Ryan Benincasa:Oh, so Right. Right. Right. So he does whatever. So he Yeah, he did like a write up of the original essay. Yeah, I'm like, I just want to go to the source. Right. Right.
Adam Rice:So he's so I'm just looking at the tweet right now. In the tweet. He says in his essay entitled money, James Madison argued that inflation is not related to the quantity of money. My old professor, the brilliant prolific, Bruce D. Smith mostly agrees. So it's basically refuting you know refuting. quantity theory of money which has unfortunately become was
Ryan Benincasa:even before it was even the real theory, right? It was even, you know, Milton Friedman was even around. Right.

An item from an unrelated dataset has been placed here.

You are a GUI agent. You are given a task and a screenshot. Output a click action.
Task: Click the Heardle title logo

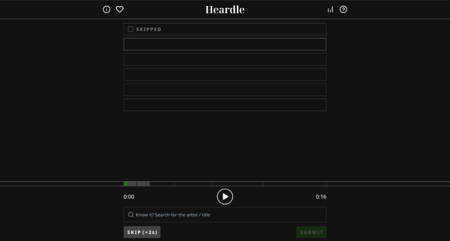tap(224, 10)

Adam Rice:Right. Right. Which is amazing. It's
Ryan Benincasa:amazing. Yeah. 150 years. Right. Yeah. 150 years before Milton Milton Friedman was born. Yeah. You know, and James Madison was already was already, you know, debunking his ridiculous theory that still permeates today that still is used as, as the foundation of the political economy and the economics profession in the United States and globally, that still has incredible influence on on public policy on, you know, policies that get passed and bills get written into law. Literally, James Madison, one of the founders talked about how it was totally wrong, right. At the founding of our country,
Adam Rice:it is amazing.
Ryan Benincasa:It's just amazing. It's amazing that something like this gets lost in translation. I'm just, I read this and I was shocked. Yeah, it's there. It's out there. How is this not? How was I not taught this in my seventh grade civics class,
Adam Rice:right? Right. It's amazing.
Ryan Benincasa:So but that's where we come in.